Oozing character and charm*
Your home is too small, too poorly laid out. It’s time to go. So you put it on the market and begin the arduous task of preparing to move. The estate agents come through with their stylists and photographers to do their thing.
Suddenly, your place looks incredible. Clean, uncluttered, filled with light and space. Exactly the sort of home you’re looking to move into!**
It’s a combination of two things.
1. The deceptiveness of real estate photography with its wide angle lenses and hilariously fake grass.
2. All the effort of tidying up and removing stuff from the home. Of course your home can be beautiful and tidy when you don’t actually need to live in it every day.
Inevitably, you’ll face the exact same problem with whichever place you end up in next. The lived reality is always messier than the advertised dream, whether it’s your real estate or your teammate or your customer satisfaction rate.
Switching software tools, for example, might seem like the answer to all your problems. And far be it from me to tell you not to switch to Help Scout…just do it for the right reasons.

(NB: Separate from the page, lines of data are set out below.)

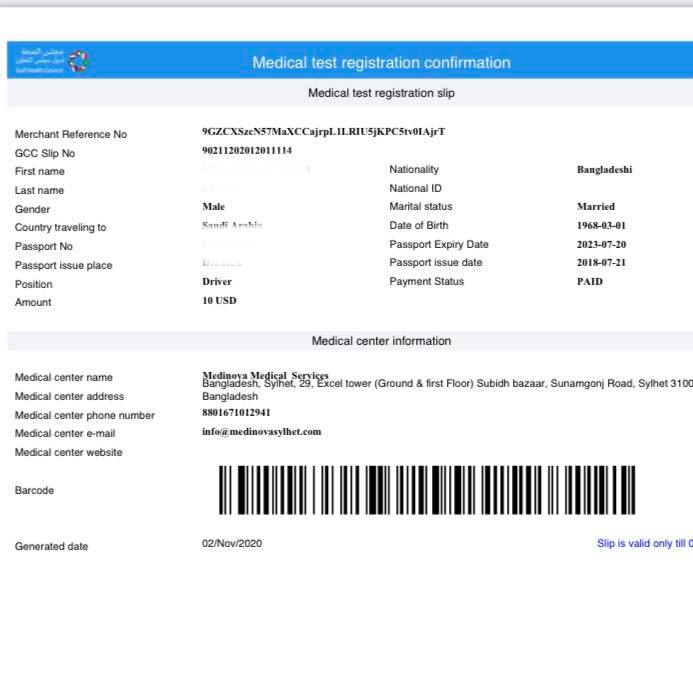Click the Medical test registration confirmation header
The image size is (693, 693).
pyautogui.click(x=381, y=62)
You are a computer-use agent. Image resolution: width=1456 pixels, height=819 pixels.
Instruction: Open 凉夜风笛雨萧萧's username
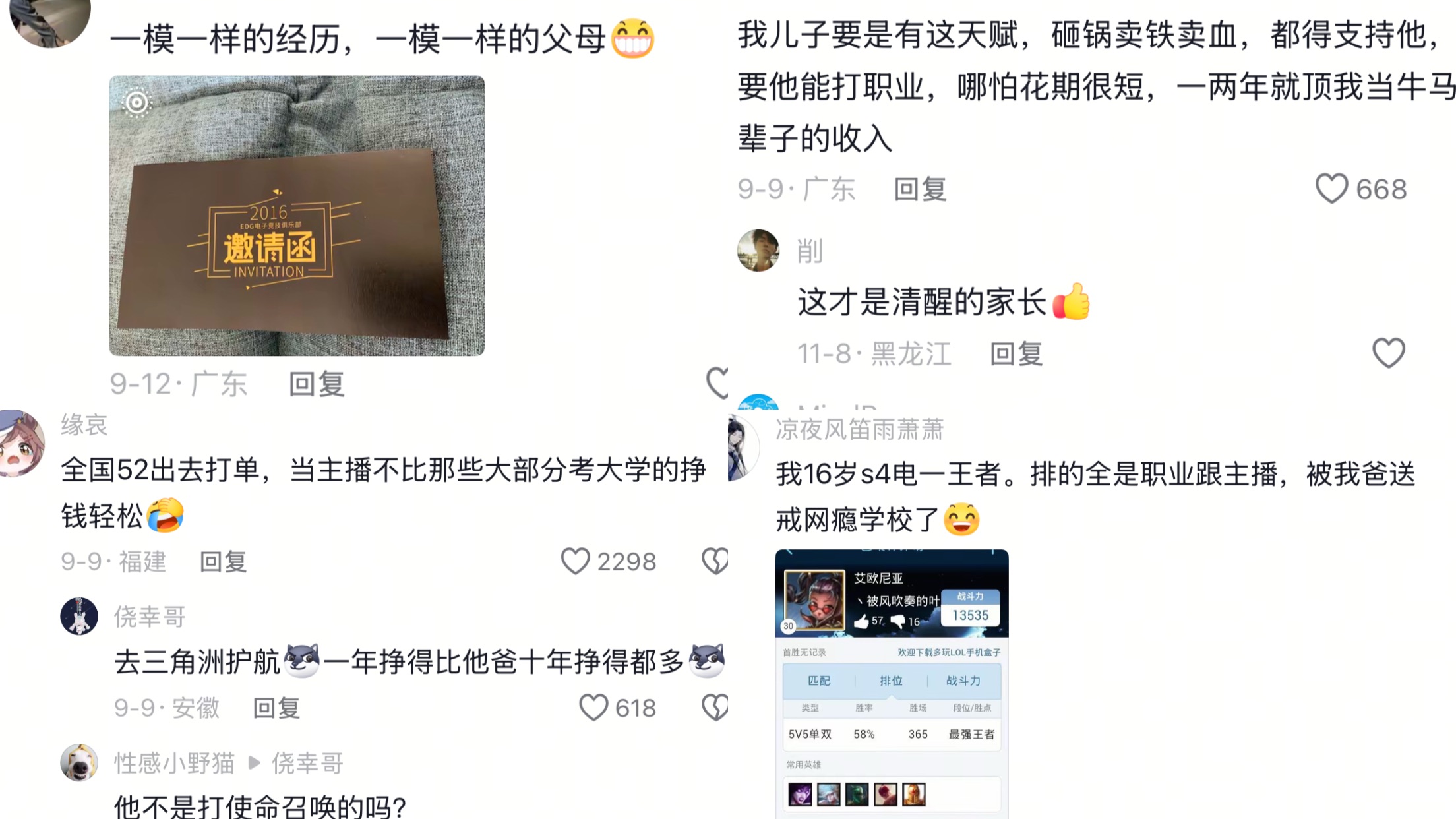tap(859, 429)
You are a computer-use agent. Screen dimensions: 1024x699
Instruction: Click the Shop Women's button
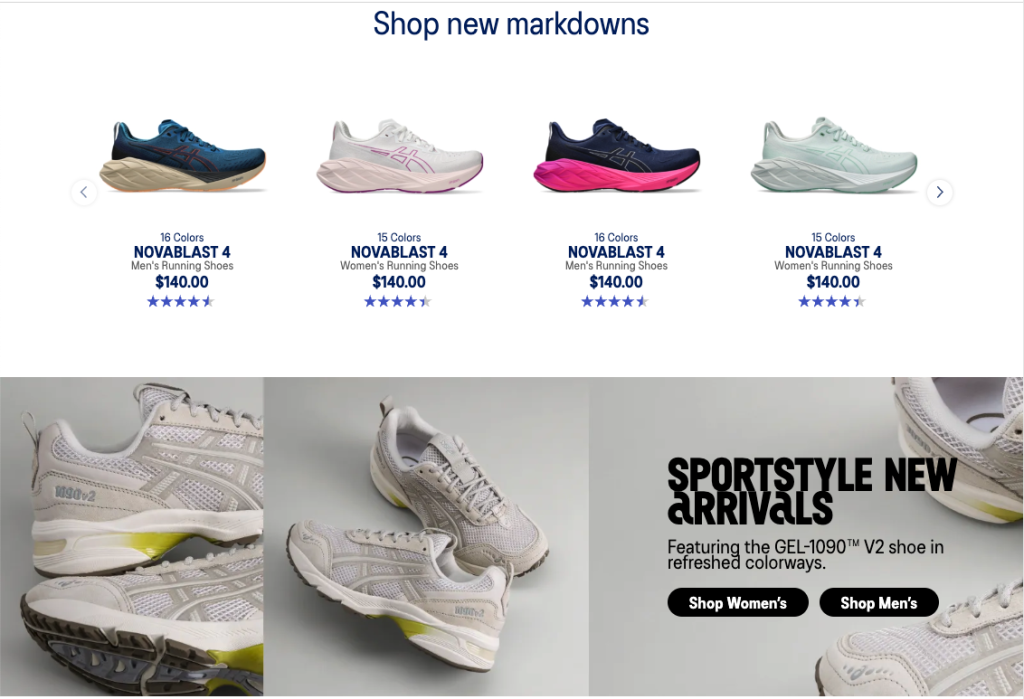point(737,602)
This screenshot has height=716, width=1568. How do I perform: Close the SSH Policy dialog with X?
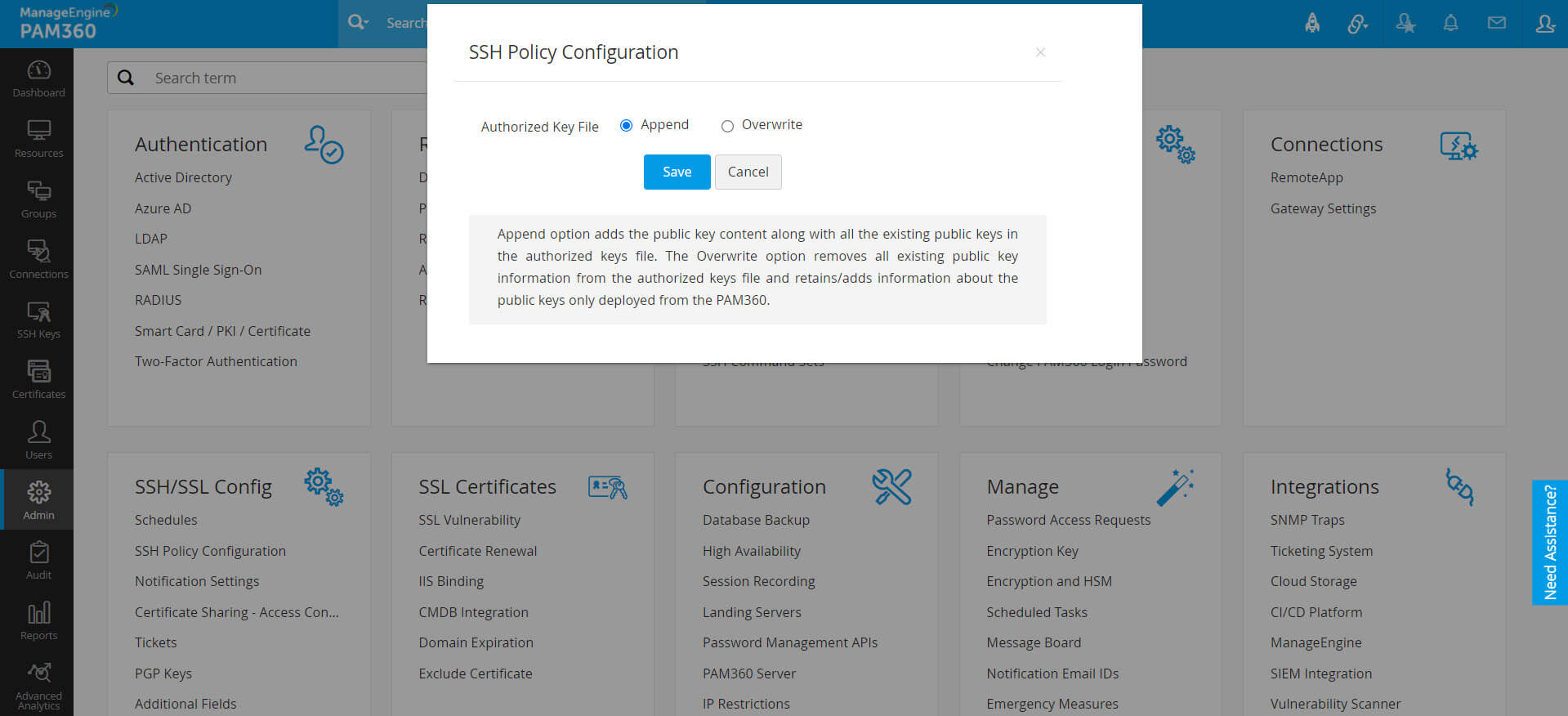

The temptation to burn it all down and start fresh is powerful. To clear out all the junk, take what’s left, and move into a beautiful, modern tool that will solve all your problems. The idea is intoxicating.
But a major factor in a successful tool change is all the hard graft of figuring out exactly what you need, removing the cruft that accumulates over years of daily usage. The automations to handle situations that no longer occur, the saved replies for long-resolved issues, the documents still owned by Dave #2 who's been gone since pre-Covid times.
If you spend the time to clean those up, to shift things around to suit your current team goals and capabilities, you might find you don’t need to move at all.
Or you might take a look at your scrubbed clean setup and know for sure it’s time to make the switch, and now you're in a place to move quickly. Making good decisions about which tools to use and when to use them is a critical part of building a customer-centric business.
Choose your tools because they will make it easier to build the type of business you want, and they’ll outlast the novelty effect benefits that almost any old change can bring.